Michael Arrington has a couple of suggestions for the Maryland General Assembly when it convenes in January to consider cannabis legislation.
Arrington said lawmakers should specify the number of licenses minority businesses can receive to participate in the cannabis industry and should ensure bills to allow cannabis use integrate a social justice component.
“The state should mandate in the law what its intentions are as it relates to the issuance of licenses of minorities when [lawmakers] contemplate legalizing recreational marijuana,” he said during an interview.
With the legislature working on legalizing cannabis for adult recreational use, Arrington co-founded Maryland Minority Cannabis Business Association about three months ago with Maryland’s former Republican Party chair John Kane.
The association will help minority business owners interested in the cannabis industry to form partnerships with other companies, sift the technical application process and maneuver the complex policy procedures in Annapolis.
Diversity will also be a priority for the association to ensure white business owners don’t monopolize the cannabis market, which happened when the state approved medical cannabis in 2014 and nearly all white companies received licenses as growers, processors and dispensaries.
“It’s important that we find an opportunity to create legacy wealth for the African-American community,” Arrington said. “This is most logical in terms of doing that because we have been victimized more than any other community by the laws associated with cannabis.”
The House Cannabis Legalization work group held a two-hour virtual meeting Oct. 13 with presentations summarizing cannabis, its health and safety impacts and proposed policies to implement.
Physicians Patricia Frye and Susan Weiss and Taylor Kasky of the Maryland Medical Cannabis Commission said data collection represents one of the best ways to assess legalizing cannabis.
Del. Robin Grammer (R-Baltimore County) asked what data should be collected.
“It’s very complicated. It’s so much more than what data do you need,” said Kasky, director of policy and government affairs for the commission.
She said it’s easier to test impaired drivers, but a person would need blood drawn to assess levels of THC (tetrahydrocannabinol), the psychoactive ingredient in cannabis. She said saliva tests have recently been done in some states achieving results “more quickly” and is “less invasive than drawing blood.”
Another challenge remains that Maryland joins more than a dozen of other states and Washington, D.C., where medical cannabis remains legal with certain products sold at dispensaries.
Nearly two dozen states allow both medical and recreational use, so laws differ in each jurisdiction. In addition, marijuana remains illegal under federal law and with some businesses strictly operating as a cash business.
Frye, who founded Takoma Park Integrative Care, said her patients mainly use cannabis products orally. Some of those products include gummies, sprays and lozenges.
Some of her data this year shows anxiety represented the number one reason patients sought treatment. Pain ranked second.
In terms of gender, her business saw more male patients between the ages of 25 to 55, but more female patients ages 55 and older, “which may be a reflection of autoimmune disease which I see a lot of and it is definitely more prevalent in women than in men.”
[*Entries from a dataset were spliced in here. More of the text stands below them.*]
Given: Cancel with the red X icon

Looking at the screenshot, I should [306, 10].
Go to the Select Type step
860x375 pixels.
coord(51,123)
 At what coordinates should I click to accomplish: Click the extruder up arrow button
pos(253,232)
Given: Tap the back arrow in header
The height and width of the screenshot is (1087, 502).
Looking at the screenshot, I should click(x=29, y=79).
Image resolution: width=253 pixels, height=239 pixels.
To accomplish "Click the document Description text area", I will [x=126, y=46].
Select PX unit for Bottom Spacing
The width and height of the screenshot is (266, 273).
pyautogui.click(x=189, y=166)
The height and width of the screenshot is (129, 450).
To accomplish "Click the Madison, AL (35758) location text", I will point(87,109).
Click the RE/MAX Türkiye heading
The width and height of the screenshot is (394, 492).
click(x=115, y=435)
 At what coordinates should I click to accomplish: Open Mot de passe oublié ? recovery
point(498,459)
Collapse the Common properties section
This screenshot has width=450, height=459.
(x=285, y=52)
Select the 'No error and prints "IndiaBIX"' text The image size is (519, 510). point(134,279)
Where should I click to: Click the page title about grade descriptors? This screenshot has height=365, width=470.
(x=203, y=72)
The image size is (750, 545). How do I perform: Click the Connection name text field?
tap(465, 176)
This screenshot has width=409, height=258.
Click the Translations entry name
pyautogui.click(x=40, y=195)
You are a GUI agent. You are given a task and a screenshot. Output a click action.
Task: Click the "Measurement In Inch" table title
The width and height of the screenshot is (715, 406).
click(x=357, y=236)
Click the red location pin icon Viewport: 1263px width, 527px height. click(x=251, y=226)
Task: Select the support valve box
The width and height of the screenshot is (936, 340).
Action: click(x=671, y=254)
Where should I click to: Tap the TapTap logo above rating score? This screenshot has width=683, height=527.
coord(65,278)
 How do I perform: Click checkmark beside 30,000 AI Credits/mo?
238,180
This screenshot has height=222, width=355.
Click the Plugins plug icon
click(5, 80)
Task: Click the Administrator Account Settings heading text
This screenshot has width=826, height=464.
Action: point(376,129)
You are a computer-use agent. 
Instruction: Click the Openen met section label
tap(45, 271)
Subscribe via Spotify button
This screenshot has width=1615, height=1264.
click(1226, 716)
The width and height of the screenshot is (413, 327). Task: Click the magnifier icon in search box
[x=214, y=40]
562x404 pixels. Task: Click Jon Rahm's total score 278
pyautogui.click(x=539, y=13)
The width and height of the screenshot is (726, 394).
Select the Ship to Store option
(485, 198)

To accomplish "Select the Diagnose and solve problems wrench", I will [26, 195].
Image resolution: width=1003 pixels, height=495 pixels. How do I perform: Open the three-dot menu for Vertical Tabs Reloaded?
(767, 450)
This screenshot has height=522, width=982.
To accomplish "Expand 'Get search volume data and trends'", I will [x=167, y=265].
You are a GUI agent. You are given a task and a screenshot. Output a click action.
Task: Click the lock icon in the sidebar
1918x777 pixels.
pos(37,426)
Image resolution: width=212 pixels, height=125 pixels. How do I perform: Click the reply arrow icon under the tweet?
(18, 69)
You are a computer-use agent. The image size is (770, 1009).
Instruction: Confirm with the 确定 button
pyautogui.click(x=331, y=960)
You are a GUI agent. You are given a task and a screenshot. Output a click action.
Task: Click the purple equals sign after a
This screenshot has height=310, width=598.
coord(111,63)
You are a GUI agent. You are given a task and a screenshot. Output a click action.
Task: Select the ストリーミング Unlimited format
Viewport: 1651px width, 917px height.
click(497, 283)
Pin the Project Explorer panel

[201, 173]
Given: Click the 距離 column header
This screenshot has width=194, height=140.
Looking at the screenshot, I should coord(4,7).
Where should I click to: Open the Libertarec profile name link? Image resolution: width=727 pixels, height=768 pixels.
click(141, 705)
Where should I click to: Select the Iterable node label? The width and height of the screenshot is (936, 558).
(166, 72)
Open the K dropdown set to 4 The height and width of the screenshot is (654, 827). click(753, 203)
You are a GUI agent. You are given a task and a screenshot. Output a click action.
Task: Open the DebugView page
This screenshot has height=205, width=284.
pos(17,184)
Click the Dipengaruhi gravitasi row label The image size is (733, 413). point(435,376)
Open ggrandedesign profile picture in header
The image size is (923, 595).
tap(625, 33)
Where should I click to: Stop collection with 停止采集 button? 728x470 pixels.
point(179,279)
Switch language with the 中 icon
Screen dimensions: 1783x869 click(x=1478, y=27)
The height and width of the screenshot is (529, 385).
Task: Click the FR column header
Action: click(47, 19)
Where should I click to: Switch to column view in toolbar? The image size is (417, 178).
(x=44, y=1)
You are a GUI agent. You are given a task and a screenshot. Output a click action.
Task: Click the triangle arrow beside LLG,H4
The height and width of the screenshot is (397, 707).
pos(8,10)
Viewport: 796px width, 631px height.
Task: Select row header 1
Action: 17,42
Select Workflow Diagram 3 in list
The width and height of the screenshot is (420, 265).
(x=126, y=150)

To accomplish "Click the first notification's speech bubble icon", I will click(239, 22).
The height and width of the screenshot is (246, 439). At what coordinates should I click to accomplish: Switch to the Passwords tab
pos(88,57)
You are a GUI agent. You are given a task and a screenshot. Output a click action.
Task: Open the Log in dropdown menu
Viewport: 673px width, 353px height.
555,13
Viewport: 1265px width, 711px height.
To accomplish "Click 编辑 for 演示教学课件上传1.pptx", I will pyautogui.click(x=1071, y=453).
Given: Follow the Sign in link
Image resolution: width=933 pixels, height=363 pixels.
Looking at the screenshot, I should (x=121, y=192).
Frye said the reasons patients seek cannabis include depression, migraines and constipation. The adverse effects are dry mouth, decrease in blood pressure and impaired reaction time.
“Individuals respond to each medication differently,” she said. “There’s no one-size-fits-all.”
The presenters all agreed some form of guidance among state lawmakers is needed.
“Regulations matter and they can help mitigate some of the potential harms,” said Weiss, director of the division of extramural research at the National Institute on Drug Abuse. “It’s important that adult use legalization goes into effect so that there’s also strong, public health campaigns in place when the laws change.”
The work group plans to hold another session Wednesday, Oct. 27.